Document extract:
## Start
Monday, February 4, 2013

Flowers in winter

We walked into Prospect Park from Grand Army Plaza. I was hunting snowdrops, but the Frenchman spotted an old friend of mine, this witch hazel, near the entrance. There was no trace of the sweet witch hazel scent. Maybe it starts later in the day...

On the snowy bank opposite was another, blooming on a branch that resembled a compound fracture. Many damaged trees have not yet been pruned after destructive storms. The witch hazels are flexible enough to withstand high winds but are crushed or broken when large trees or limbs fall on them. 

And a third, below. If we found no snowdrops, these were lovely compensation. See, it's broken, too.

I know. A squirrel. 

This is on the edge of the Vale of Cashmere. A steady volunteer group keeps this part of the park as tidy as it can, though fixing the paths - deeply grooved and rutted and exploded and pot-holed tarmac - is beyond their scope.
## End
Information provided:
## Start
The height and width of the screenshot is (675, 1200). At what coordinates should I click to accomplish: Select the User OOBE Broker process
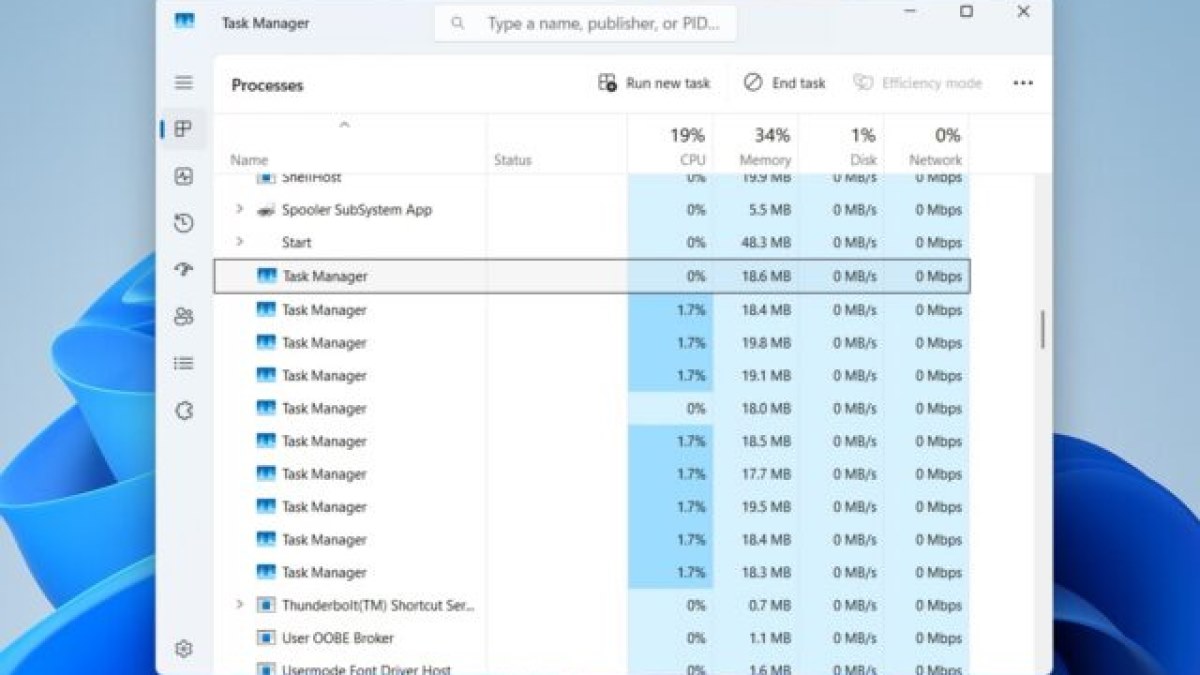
## End
Written tasks:
(A) Say whether each statement agrees with the blog post about winter flowers in Prospect Park, answering yes or no and quoting the deciding words: (i) The walk into the park began at Grand Army Plaza. (ii) The witch hazel near the entrance gave off a sweet scent. (iii) The volunteer group repairs the park's paths.
(B) In the blog post about winter flowers in Prospect Park, what breaks witch hazels, even though they can withstand high winds?
(C) Pick up the blog post about winter flowers in Prospect Park after its last sentence and carry it on.
The data has no part in this.

Exercise responses:
(A)
(i) Yes: "We walked into Prospect Park from Grand Army Plaza."
(ii) No: "There was no trace of the sweet witch hazel scent."
(iii) No: "though fixing the paths - deeply grooved and rutted and exploded and pot-holed tarmac - is beyond their scope."

(B) They are crushed or broken when large trees or limbs fall on them.

(C)
The woods above Battle Pass. Scene of one of many fights in the Battle of Long Island, August 27th, 1776, in the American War of Independence. At this spot the (newly minted) Americans fought the mercenary Hessians (...I am partly descended from a soldier of fortune, but English, not Hessian - not saying that's good thing, it just Is). It was a long day. The battle moved all the way to where we live, in Cobble Hill. We walk with ghosts. 

We avoided the Litter Mob woods. Too depressing.

And we found the snowdrops. One month to the day, earlier than before.

The leaf litter is very thick, and an enormous tree had crashed on top of a large patch.

Prospect Park should be a UNESCO World Heritage Site (these are the criteria that must be satisfied). Like the canals of Amsterdam. Then maybe the City of New York would spend more money on its upkeep. 

Cold after our long amble, in temperatures just a little below freezing, we found an actual picnic table just up there to the left, in amongst those trees.

We stayed long enough to eat many slices of our local, cured duck breast, to discuss how we could have more duck shipped from Granville Island in Vancouver, to watch dog owners bellowing at their dogs, and to see the arrival of an elderly Asian couple, well-insulated in big red puffer jackets, sit down to their own picnic complete with intriguing steam from flasks.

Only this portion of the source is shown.